Biz Türkiye Kamu-Sen olarak kanunların bizlere tanıdığı yetkiler ölçüsünde, kamu görevlilerinin masa başı oyunlarla haklarının gasp edilmesinin önüne geçmek için elimizden geleni yapmaktan geri durmayacağız. 

Kamu çalışanlarımızın haklarının ilerletilmesi ve yaşanan ekonomik gelişmelerin en mağdur kesimi olmaktan kurtarılması için bir yola çıktık. 

Her ne kadar sendikacılık anlayışımız ve yöntemlerimiz farklı olsa da belirlediğimiz ortak talepler etrafında bir araya geldiğimiz Memur-Sen’le bu taleplerimizin gerçekleşmesi için etkili bir toplu sözleşme süreci yürütmeye hazırız. 

Türkiye Kamu-Sen, bütün birikimi, tecrübesi ve gücüyle toplu sözleşme masasında yerini alacaktır. 

Ekonomik tercihler, vatandaşlarımızı mutlu etme ve geliri adil paylaşma yönünde kullanılırsa kamu görevlilerinin yüzü bir nebze olsun gülecek ve kayıpları karşılanacaktır.

Taleplerimizin karşılanması yalnızca kamu çalışanlarını değil, piyasaların canlanmasını sağlayarak çarkların dönmesi sonucunda tüm vatandaşlarımızı ve ekonomimizi rahatlatacak bir sonuç doğuracaktır.
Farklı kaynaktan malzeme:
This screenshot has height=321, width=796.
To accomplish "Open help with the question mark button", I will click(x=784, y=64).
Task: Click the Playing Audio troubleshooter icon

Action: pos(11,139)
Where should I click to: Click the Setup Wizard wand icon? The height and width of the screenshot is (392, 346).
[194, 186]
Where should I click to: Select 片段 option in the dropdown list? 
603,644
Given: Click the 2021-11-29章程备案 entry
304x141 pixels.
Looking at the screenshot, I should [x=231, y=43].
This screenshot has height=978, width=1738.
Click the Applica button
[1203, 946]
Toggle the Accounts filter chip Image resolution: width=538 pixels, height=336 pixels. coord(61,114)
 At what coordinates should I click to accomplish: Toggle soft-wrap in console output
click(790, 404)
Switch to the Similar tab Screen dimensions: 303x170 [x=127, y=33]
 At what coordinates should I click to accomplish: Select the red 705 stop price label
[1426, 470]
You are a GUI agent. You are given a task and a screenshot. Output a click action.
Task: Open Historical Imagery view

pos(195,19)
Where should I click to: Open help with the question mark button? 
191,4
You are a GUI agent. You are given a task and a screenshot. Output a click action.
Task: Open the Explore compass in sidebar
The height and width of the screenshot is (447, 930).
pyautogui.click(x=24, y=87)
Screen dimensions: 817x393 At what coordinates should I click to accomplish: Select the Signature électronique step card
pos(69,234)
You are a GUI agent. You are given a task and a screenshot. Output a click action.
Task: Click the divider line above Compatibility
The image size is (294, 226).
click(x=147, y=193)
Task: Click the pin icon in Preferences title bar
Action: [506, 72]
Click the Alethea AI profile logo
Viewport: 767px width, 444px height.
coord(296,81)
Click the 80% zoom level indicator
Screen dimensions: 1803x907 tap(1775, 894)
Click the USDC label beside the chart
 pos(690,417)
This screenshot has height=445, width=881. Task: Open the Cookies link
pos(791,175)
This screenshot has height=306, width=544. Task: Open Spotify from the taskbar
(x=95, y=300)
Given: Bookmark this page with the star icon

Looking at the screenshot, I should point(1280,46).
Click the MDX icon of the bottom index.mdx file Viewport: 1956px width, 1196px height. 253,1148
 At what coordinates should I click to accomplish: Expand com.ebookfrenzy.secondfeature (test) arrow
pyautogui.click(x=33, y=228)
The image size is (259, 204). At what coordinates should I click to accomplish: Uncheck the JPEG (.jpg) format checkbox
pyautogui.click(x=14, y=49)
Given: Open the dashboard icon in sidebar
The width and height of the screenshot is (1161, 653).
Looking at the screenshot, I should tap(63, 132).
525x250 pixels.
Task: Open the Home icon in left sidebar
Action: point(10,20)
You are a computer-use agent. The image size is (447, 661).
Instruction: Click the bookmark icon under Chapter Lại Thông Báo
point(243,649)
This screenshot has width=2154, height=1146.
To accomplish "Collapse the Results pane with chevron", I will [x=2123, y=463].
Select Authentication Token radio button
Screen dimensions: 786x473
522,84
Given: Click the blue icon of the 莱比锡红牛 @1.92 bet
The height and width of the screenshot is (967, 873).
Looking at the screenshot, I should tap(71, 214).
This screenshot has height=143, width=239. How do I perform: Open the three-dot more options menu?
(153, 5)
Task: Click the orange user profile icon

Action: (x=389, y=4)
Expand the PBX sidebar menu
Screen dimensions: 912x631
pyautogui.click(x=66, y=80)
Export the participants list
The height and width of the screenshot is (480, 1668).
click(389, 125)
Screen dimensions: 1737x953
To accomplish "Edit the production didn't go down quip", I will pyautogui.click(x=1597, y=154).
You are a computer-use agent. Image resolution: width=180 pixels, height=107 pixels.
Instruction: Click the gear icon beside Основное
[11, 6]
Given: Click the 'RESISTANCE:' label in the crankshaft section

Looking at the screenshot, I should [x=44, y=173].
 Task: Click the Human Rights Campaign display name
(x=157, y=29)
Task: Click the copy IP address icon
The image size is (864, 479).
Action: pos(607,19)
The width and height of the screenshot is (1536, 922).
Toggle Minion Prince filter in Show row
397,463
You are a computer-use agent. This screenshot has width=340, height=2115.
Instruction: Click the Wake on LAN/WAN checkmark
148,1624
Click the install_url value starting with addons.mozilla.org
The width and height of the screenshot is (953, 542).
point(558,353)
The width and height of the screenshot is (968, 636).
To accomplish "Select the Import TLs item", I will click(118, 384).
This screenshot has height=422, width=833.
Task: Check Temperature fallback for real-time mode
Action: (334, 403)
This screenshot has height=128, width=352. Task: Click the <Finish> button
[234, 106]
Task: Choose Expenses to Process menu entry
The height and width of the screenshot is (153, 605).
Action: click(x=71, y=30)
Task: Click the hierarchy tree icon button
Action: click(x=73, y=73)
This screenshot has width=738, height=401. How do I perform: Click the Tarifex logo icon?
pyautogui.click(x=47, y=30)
Memurların ve emeklilerin haklarının hilafına alınacak her türlü kararda, bu yöndeki her türlü girişimde muhataplar karşılarında Türkiye Kamu-Sen’i bulacaktır.

Kamu çalışanlarının haklarının korunması ve ilerletilmesi bizim asli görevimizdir. 

Bu uğurda değil elimizi, gövdemizi de taşın altına koymaya hazır olduğumuzun bilinmesini istiyor; tüm kamu çalışanlarının beklentilerine cevap vermesi umuduyla, 6. Dönem Toplu Pazarlık sürecinin hayırlara vesile olmasını diliyor, hepinize saygılarımı sunuyorum.